By comparison, the UA-led Phoenix Mars Lander mission launched in August 2007 and reached the Red Planet in less than a year. The mission was considered done in November 2008, its experiments and observations completed. The cost of that mission was less than half of the billion-dollar OSIRIS-REx, which will bring scientists from all over the world to the former Science Operations Center - now the Michael J. Drake Building - north of the UA campus.
Drake's aggressive approach to science may have been matched only by his enthusiastic encouragement of the next generation of scientists. Swindle estimates that more than 100 UA students have been involved in various aspects of OSIRIS-REx to date, and about two dozen UA graduate students are in Florida to watch the launch.
"Mike believed that the best research department should also be the best teaching department," Swindle said. "That was a mantra of his.

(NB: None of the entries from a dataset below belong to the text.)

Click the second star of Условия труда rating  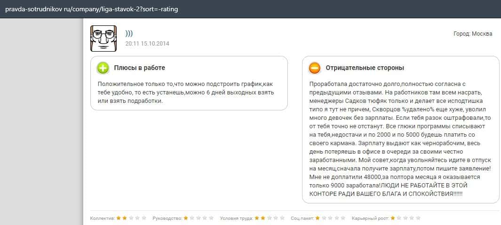point(263,218)
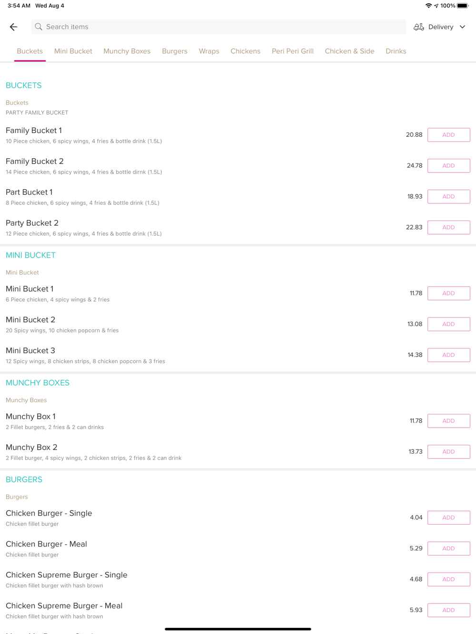Select the Chicken & Side tab
The image size is (476, 634).
[x=349, y=51]
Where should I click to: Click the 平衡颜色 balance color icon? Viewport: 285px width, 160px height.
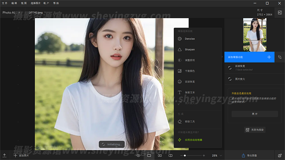point(180,71)
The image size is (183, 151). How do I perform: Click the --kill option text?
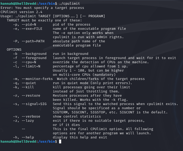(28, 87)
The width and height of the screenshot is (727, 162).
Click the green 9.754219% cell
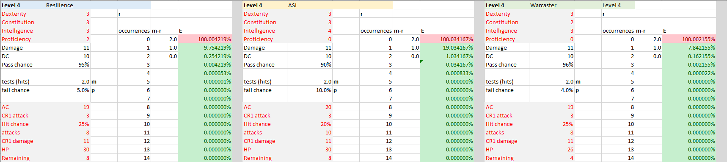click(x=205, y=47)
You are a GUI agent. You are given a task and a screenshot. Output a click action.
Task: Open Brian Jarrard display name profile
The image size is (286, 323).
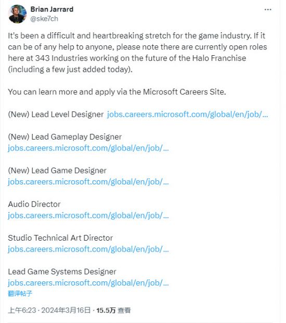pos(52,9)
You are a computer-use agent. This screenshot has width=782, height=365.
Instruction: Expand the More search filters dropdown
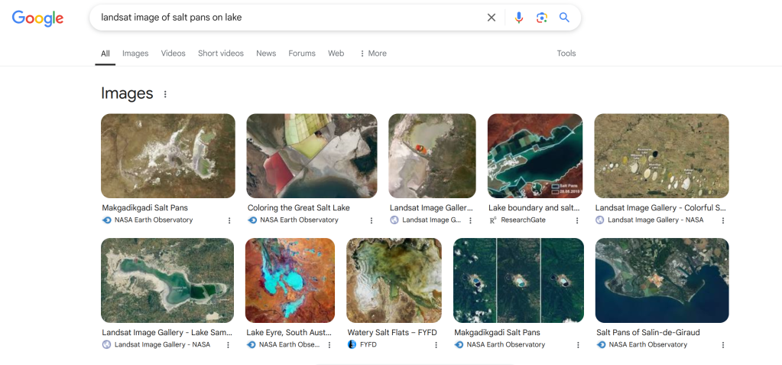373,54
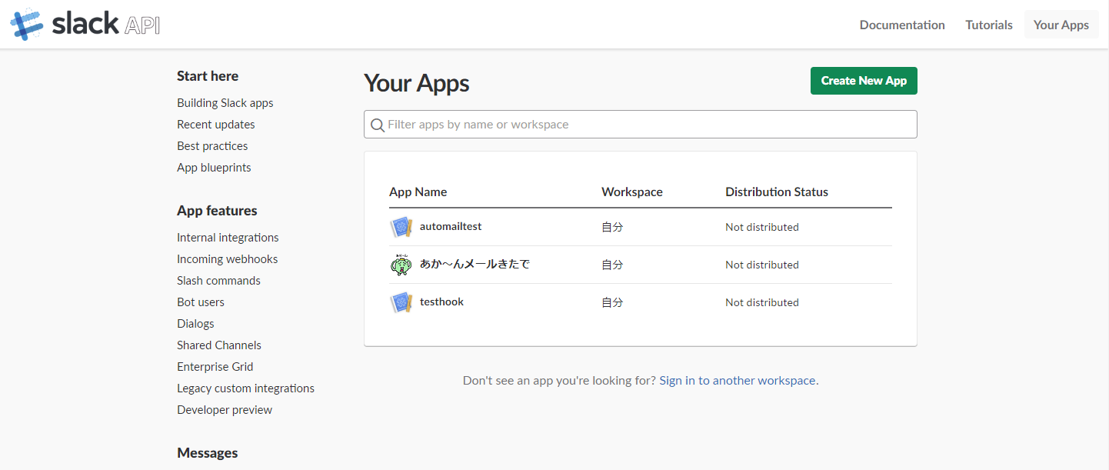Open Bot users sidebar link
This screenshot has width=1109, height=470.
point(201,302)
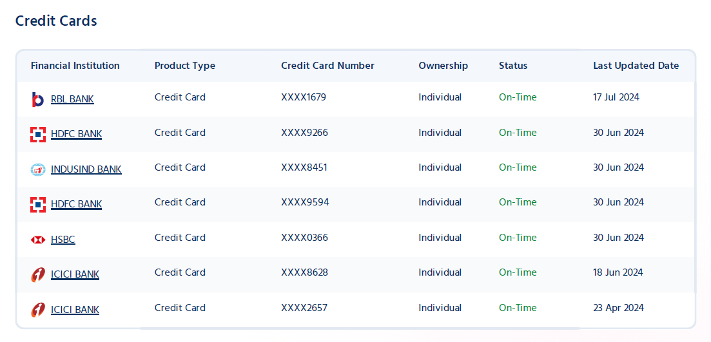This screenshot has height=342, width=711.
Task: Open the HSBC account link
Action: (x=63, y=240)
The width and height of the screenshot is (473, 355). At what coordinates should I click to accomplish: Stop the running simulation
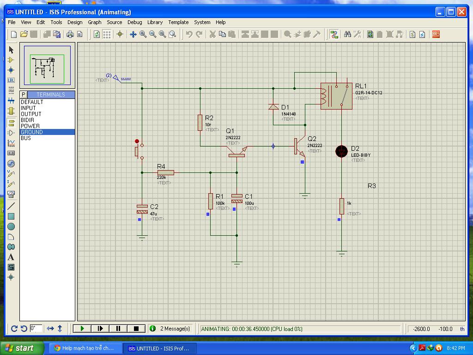coord(136,329)
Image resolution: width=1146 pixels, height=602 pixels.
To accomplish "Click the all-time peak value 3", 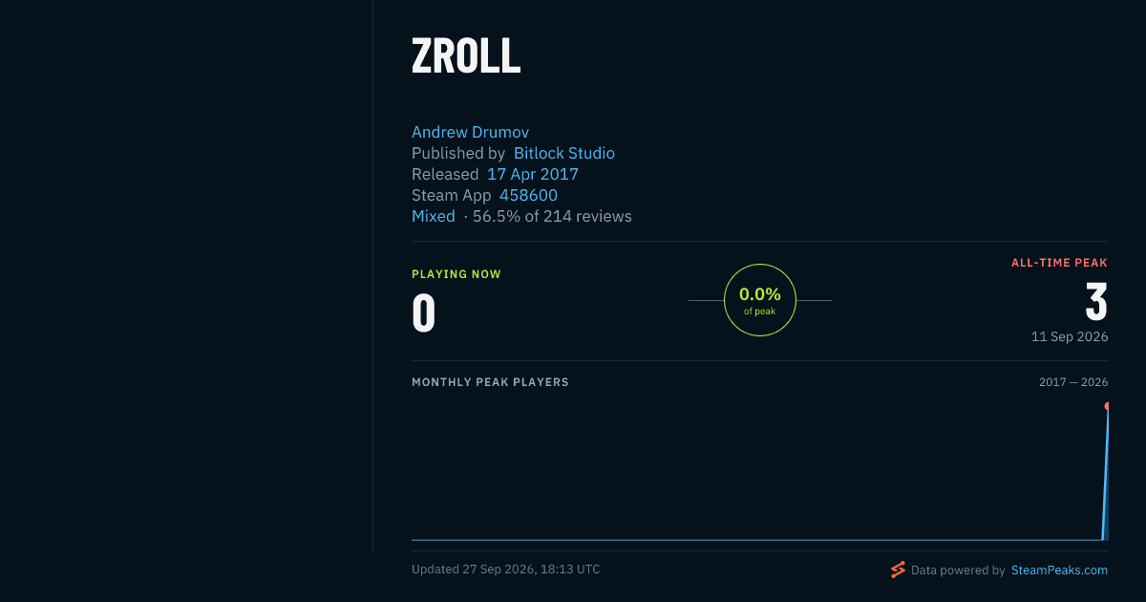I will click(1096, 302).
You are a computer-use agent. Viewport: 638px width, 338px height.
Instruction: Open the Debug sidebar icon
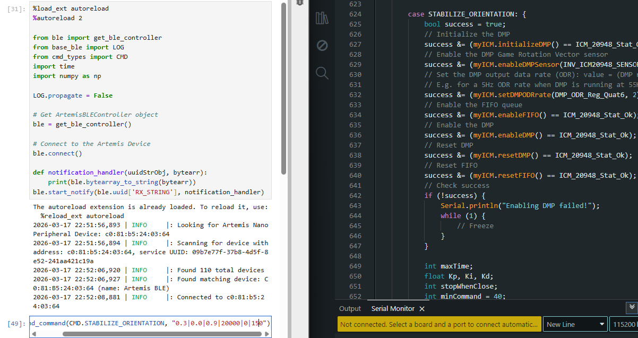[322, 46]
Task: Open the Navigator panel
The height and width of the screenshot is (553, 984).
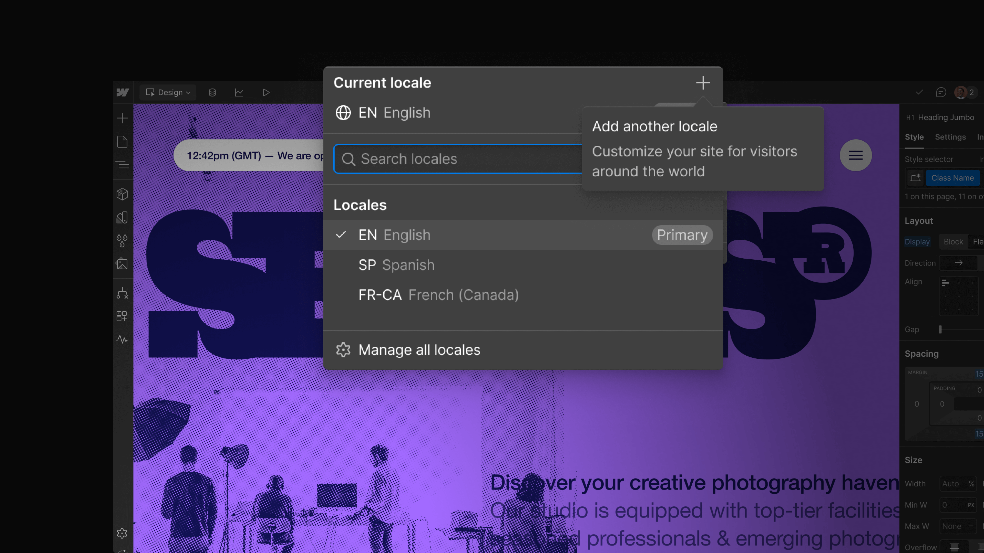Action: (x=122, y=165)
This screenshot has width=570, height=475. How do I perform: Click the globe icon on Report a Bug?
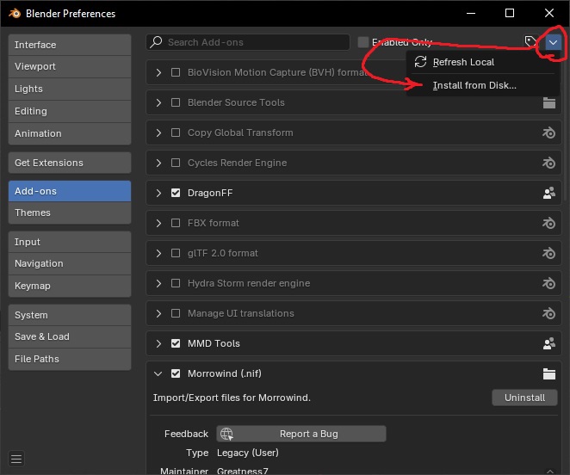click(227, 434)
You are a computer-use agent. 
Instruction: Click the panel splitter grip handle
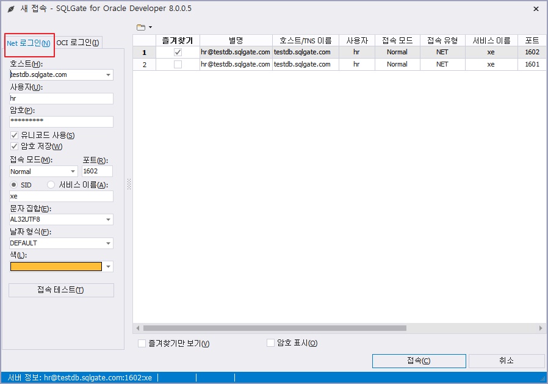pyautogui.click(x=129, y=184)
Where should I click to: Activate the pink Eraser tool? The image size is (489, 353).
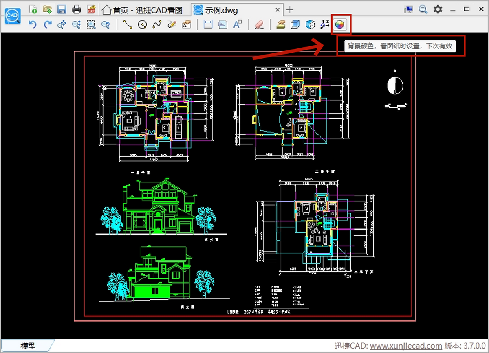[x=259, y=25]
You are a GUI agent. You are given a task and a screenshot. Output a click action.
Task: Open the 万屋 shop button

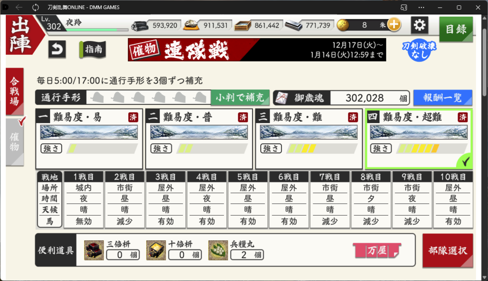[x=377, y=250]
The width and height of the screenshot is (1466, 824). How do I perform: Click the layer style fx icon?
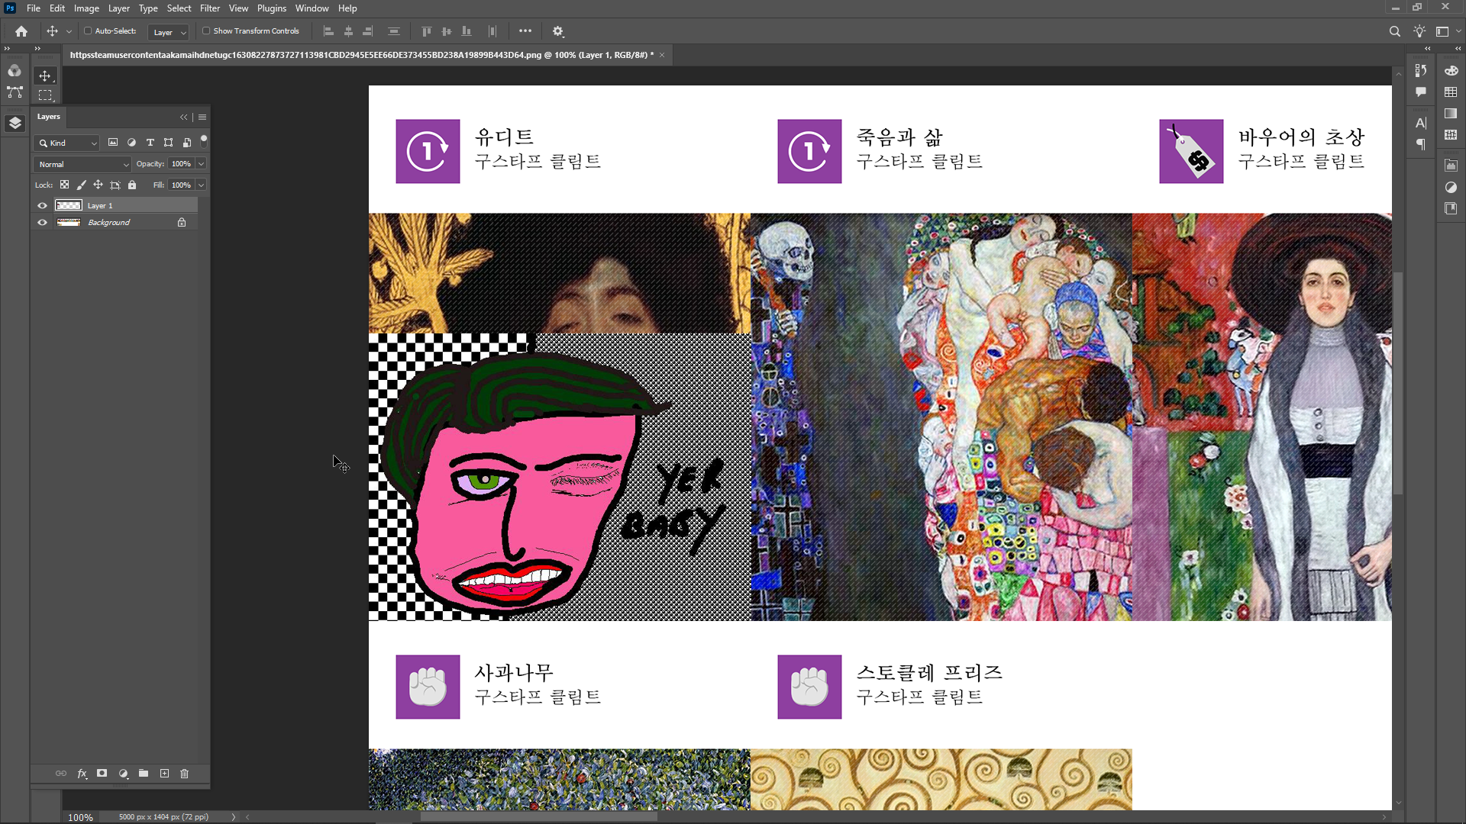(82, 774)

He had a passion for picking out younger people."
Drake also wasn't averse to doing some recruiting in the hinterlands.
"He cared about kids and wanted them to be in the STEM fields," said Dan Cavanagh, the chair of LPL's external advisory board. "We'd go into the Sahuarita school district and he'd say, 'I want you kids to get scholarships and come to work for me.'"
When they came, so did the success stories. The most notable one would be that of Dante Lauretta, handpicked by Drake to be the deputy principal investigator for OSIRIS-REx. The two men worked side by side on the project for seven years, through two failed proposals, with Lauretta becoming the mission's principal investigator after Drake died of cancer.
"Michael Drake was my friend and mentor and the visionary who brought me into the OSIRIS-REx program," Lauretta said. "We miss him. He's still with us. He's in our hearts and souls and looking down on us today. He'd be having the time of his life here."
Said Swindle: "I think what would excite him the most is the number of people who have pulled together to make this mission possible. Young people have stepped into roles they wouldn't have dreamed of being capable of doing. Older ones who started off the mission have stepped aside to let younger ones take over. The whole thing of it being a team that works so well together, that's the thing he would be proudest of."